African think tanks prove useful in researching, influencing, designing and implementing policies and can therefore be used by development practitioners in project cycles, said Dr Frannie Léautier, Executive Secretary of the African Capacity Building Foundation (ACBF), a Zimbabwe-based organisation that supports 39 think tanks in 25 African countries.
With the main objective of leading African institutions in building sustainable capacity for democratic governance and poverty reduction in Africa, ACBF praise think tanks as a “condition for capacity development” explained Dr Léautier, at a recent lunchtime conference on think tanks held in Brussels.
She highlighted examples from Ghana, where the Institute for Democratic Government (IDEG) recently proved effective in obtaining peaceful outcomes during highly competitive elections, and from Mauritania, where the Centre Mauritanien d’Analyse de Politique, has been influential in creating jobs for young people.

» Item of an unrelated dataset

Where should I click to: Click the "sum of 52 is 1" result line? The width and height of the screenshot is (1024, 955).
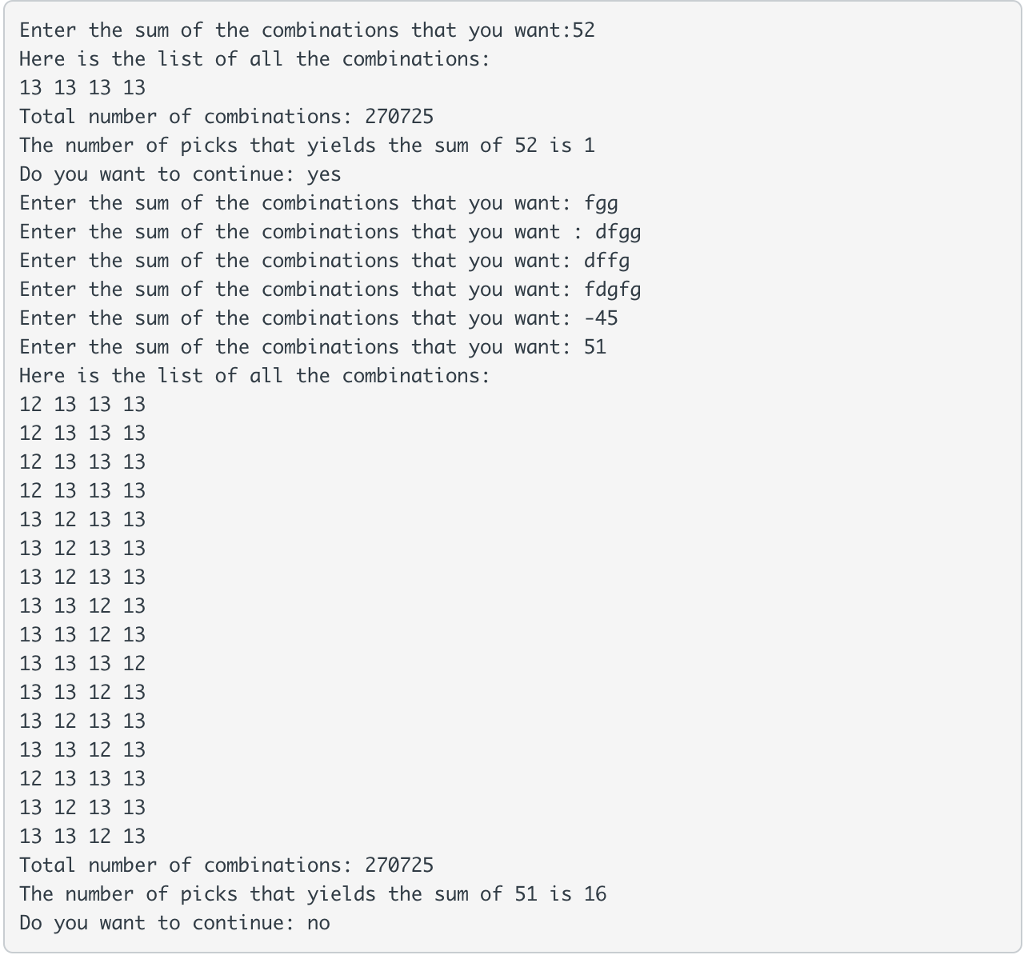[x=307, y=146]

She also praised the Ethiopian Development Research Institute, for providing the background work to put policy in place in order to set up the Ethiopian Commodity Exchange, which allows small scale farmers to plan their expenses and sell their farm products at a better price.
Dr Léautier also mentioned that African think tanks will nonetheless face challenges ahead. "They need to gain access to long term funding to become sustainable, so that they can provide the required quality research and the required thinking to solve policy problems in Africa," she explained. “Appropriate funding can help African think tanks to have the appropriate degree of autonomy on one hand and of influence on the other,” she added.
For EU staff in delegations, think tanks are potentially a key source for policy analysis and for recommendations on the practical implementation of policy.
“The practical research undertaken by think tanks is to guide us (…) in the context of programming and specific project/programme identification and formulation,” said Thomas Huyghebaert, Head of Governance and Civil Society Section at the EU Delegation to Ethiopia.
Evidence based research undertaken by think tanks is also an important tool for political and policy dialogue in partner countries. “[At] the EU Delegation to Ethiopia for instance, evidence based research undertaken by think tanks on the impact of a law and bylaws on Civil Society Organisations (CSOs) is used to address through a triangular policy dialogue with CSOs, the local authorities and donor partners, some of challenges and (unforeseen) consequences,” added Mr Huyghebaert.
Boubacar Macalou, of the Centre d’Etude et de Renforcement des Capacités d’Analyse et de Plaidoyer (CERCAP), a Mali-based think tank and one of the members of the ACBF, has managed to build a partnership with Malian civil society organisations on one hand and the Ministry of Finance on the other, imposing his organisation as a key stakeholder in local conflict resolutions.
It is the result of an initiative from the government of Mali but also receives support from the African Capacity Building Foundation (ACBF), thus being perceived as a genuine partner by Malian civil society organisations.
In a country hit by both an institutional crisis, after a military coup in March 2012, and a war that erupted in Northern Mali almost simultaneously, CERCAP has led local conflict resolution initiatives in areas that were not directly hit by the fighting, but where the void left by the institutional crisis was leading to tensions.
“We have eased tensions between parties within the communities by creating local conflict-resolution mechanisms in places where people did not trust the justice system anymore,” Boubacar Malou explained.
In one case, in the Southern-Malian town of Sikaso, CERCAP has helped create a “Corridor of the Citizens”, a local informal institution where the main leaders of the community are represented and that solves conflicts, he explained in a Skype video interview from Bamako, Mali.
Though local solutions have been implemented by think tanks, Dr Frannie Léautier said the next challenge is to take think tanks “from looking at national issues to a holistical continental or regional perspective so that policy reforms can be best adapted to regional questions.”
This collaborative piece was drafted with input from Dr Frannie Léautier (ACBF), Boubacar Macalou (CERCAP) and Thomas Huyghebaert (EU Delegation to Ethiopia), with support from the capacity4dev.eu Coordination Team.